[Record set Boundary: Start]

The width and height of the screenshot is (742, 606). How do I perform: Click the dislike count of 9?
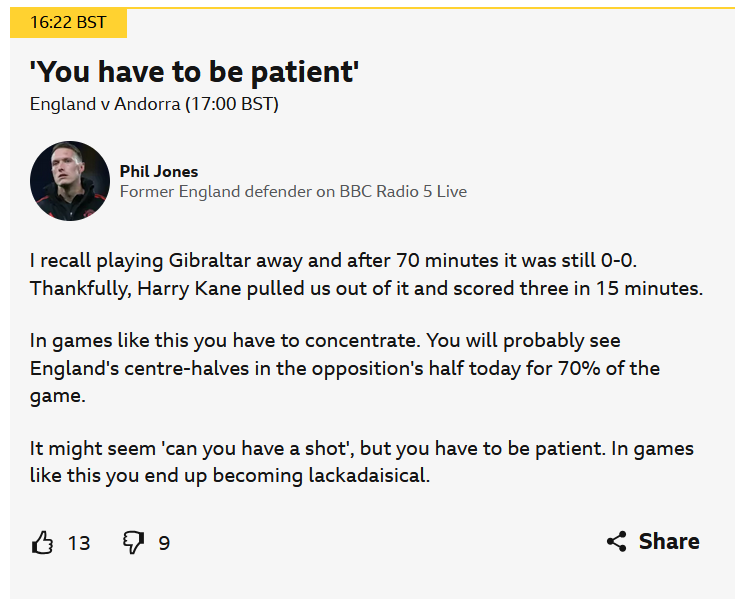point(164,543)
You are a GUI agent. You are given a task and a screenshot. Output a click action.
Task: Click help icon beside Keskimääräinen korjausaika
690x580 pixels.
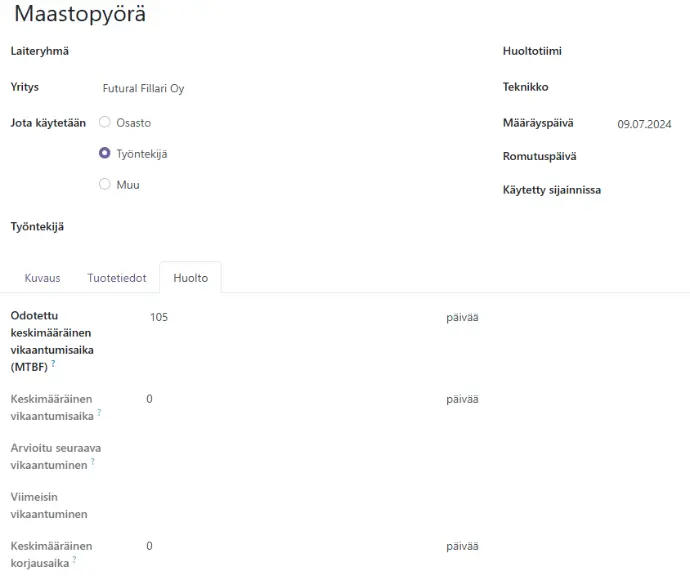(x=74, y=559)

[Record set Boundary: End]

- Task requirements: With the pictures removed, write the listing out word for word.

- Solution to the problem:
The width and height of the screenshot is (742, 606). How do I perform: Click the dislike count of 9?
point(164,543)
You are a GUI agent. You are given a task and a screenshot. Output a click action.
Task: Click help icon beside Keskimääräinen korjausaika
690x580 pixels.
(x=74, y=559)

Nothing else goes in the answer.